At its best, Twitter is a place to find breaking news, thoughtful dialogue, and unexpected voices. At its worst, it’s a forum for knee-jerk reactions, trolls, and harassment. At both of these extremes, as in life, there’s bound to be some bad language along the way.
Just how much do people curse on Twitter? Who swears and what do they say?
Four mild-mannered researchers endeavored to find out, and the paper they produced–presented this week at the ACM Conference on Computer-Supported Cooperative Work & Social Computing–is a compendium of offensive language that rivals the depraved, cuss-filled brilliance of the recent film The Wolf of Wall Street.
After examining a random one-month sample of 51 million English-language tweets from 14 million distinct user accounts, they came up with this conclusion: We curse a lot on Twitter, where our language is usually public, even more than we do in real life. Even more compelling, they discovered the underlying context of when and why cursing happens and who is cursing to whom.
“It’s a sizable fraction of the words we use. On average, one tweet out of 13 tweets will contain at least one cursing word,” says Wenbo Wang, a PhD researcher at Wright State University who led the study. “Because of social media, people don’t see each other. They can say things they wouldn’t say in the physical world.” Other studies have found that 0.5 to 0.7% of words we say in the physical world are curses–on Twitter, the researchers found the rate to be 1.15%. Or as the paper reads, and as Wang was too polite to repeat during our phone interview:
The most popular curse word is fuck, which covers 34.73% of all the curse word occurrences, followed by shit (15.04%), ass (14.48%), bitch (10.34%), nigga (9.68%), hell (4.46%), whore (1.82%), dick (1.67%), piss (1.53%), and pussy (1.16%).
The findings are interesting for anyone who uses Twitter, but for the team, all affiliated with Ohio Center of Excellence in Knowledge-enabled Computing, the paper will fold into work with broader societal implications related to mental health, verbal abuse, online harassment, and gender differences in online communications.
“Social content is extremely rich,” says the center’s director Amit P. Sheth. “The cursing issue is an expression of sentiment and emotion…it’s kind of a core issue of understanding the language.” The center is working on developing automated tools that could flag issues of worrisome harassment on social media, especially in high school and college years, or could identify depressive disorders or disposition to violence. Creating filters for kids on social media is also another potential application.
Of course, timing and context is everything, and not all cursing is negative. For example, “I f*$%-ing love you” could be music to the @ recipient’s ears.
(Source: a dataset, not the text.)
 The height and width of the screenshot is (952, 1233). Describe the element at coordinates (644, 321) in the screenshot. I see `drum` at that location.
An attempt at “sentiment analysis,” which has its limitations, revealed that while negative emotions won out in swearing tweets, love and playfulness (two friends saying “you whore”) emerged as real signals in the data. Anger and sadness represented 22% and 17% of cursing tweets, whereas 7% seemed to express love. One in four of all tweets sampled that were classified as “angry” contained curse words.
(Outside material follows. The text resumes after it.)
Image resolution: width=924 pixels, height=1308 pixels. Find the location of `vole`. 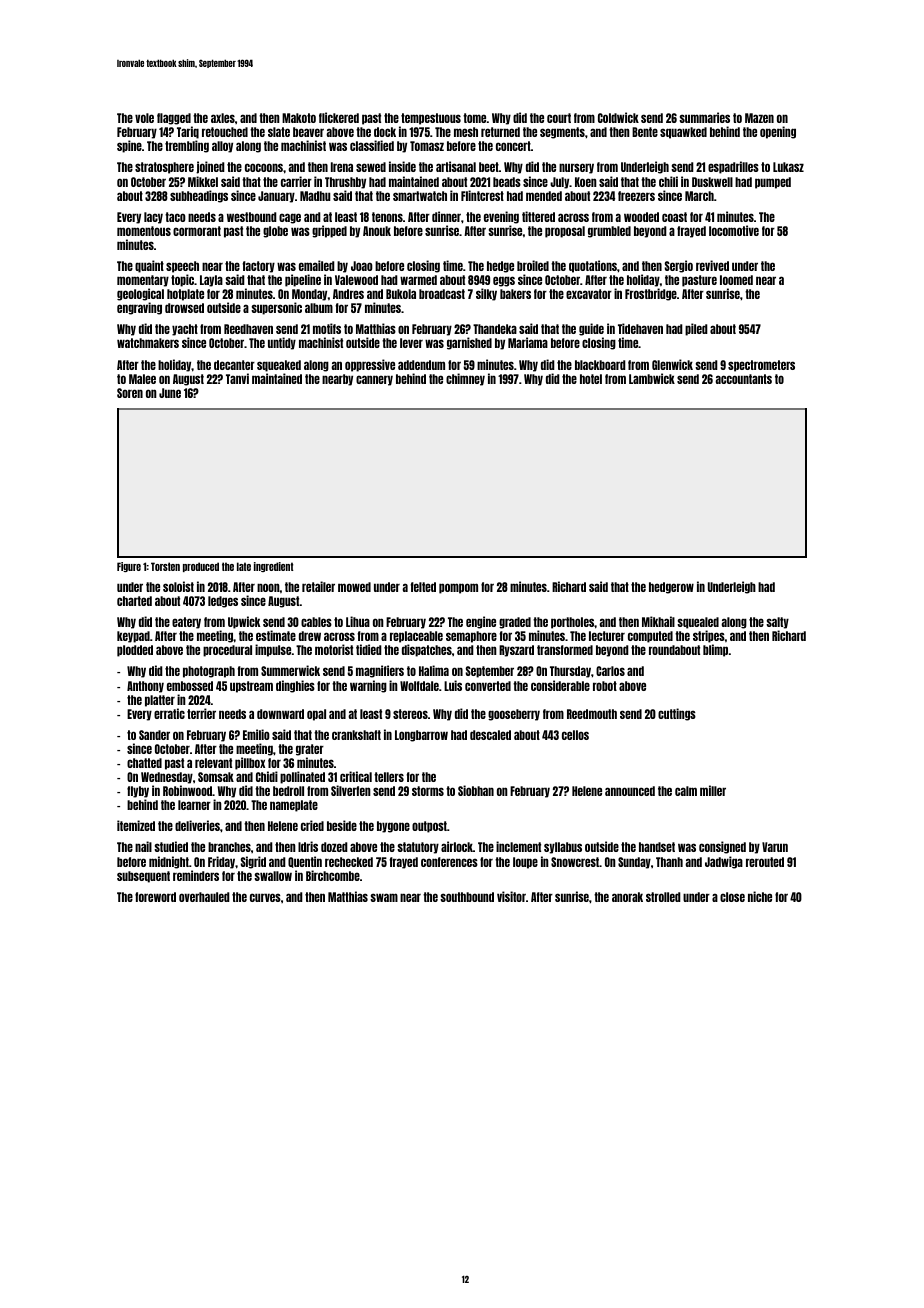

vole is located at coordinates (144, 118).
Other insights in the paper involved timing, location, gender, and level of influence of the NSFW tweeters. People curse more and more as the day passes, reaching a peak at 12 a.m. to 1:30 a.m. before bedtime, and Mondays, Tuesdays, and Wednesdays contain the most curse words relative to tweet volume.
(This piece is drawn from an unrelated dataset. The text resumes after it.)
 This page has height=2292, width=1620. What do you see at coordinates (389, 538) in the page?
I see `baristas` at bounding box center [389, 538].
And as in real life, people who are in more relaxed environments like home or at a club–rather than in the office–are more likely to curse in a tweet, but the differences are smaller than in the face-to-face world (the researchers looked only at geo-located tweets for these). College and high school students aren’t shy about cursing, however, even when they are at school. Men curse more than women, but both genders are more likely to curse when directly conversing on Twitter with someone of the same gender. As for social rank, celebrities in the top 1% of follower counts on Twitter get treated better than “middle ranked” Twitter users:
The cursing ratio among tweets received by the top 1% group, is the lowest across all recipient groups: these popular users receive a lot of friendly messages from their fans, e.g., “@Harry Styles follow me babe<3", "@niallofficial i can't sleep :("< p>3",>
The researchers do say there is room to improve their classification system, as the endeavor of even pinning down curse words isn’t as straightforward as it seems. After removing spam, the team had to code each tweet as “cursing” or “non-cursing.” That meant deciding what a curse is. For this, the four authors–none of whom are native English-speakers–compiled a lexicon of offensive words and asked two undergraduates (who else?) to assist in resolving ambiguities. They realized “gay” can both be used as a slur or in common descriptive speech. The lexicon also had to be modified to include all sorts of variations: ” e.g., a55, @$$, $h1t, b!tch, bi+ch, c0ck, f*ck, l3itch, p*ssy, and dik.”
“I think our vocabularies have increased,” says another one of the other authors, Lu Chen.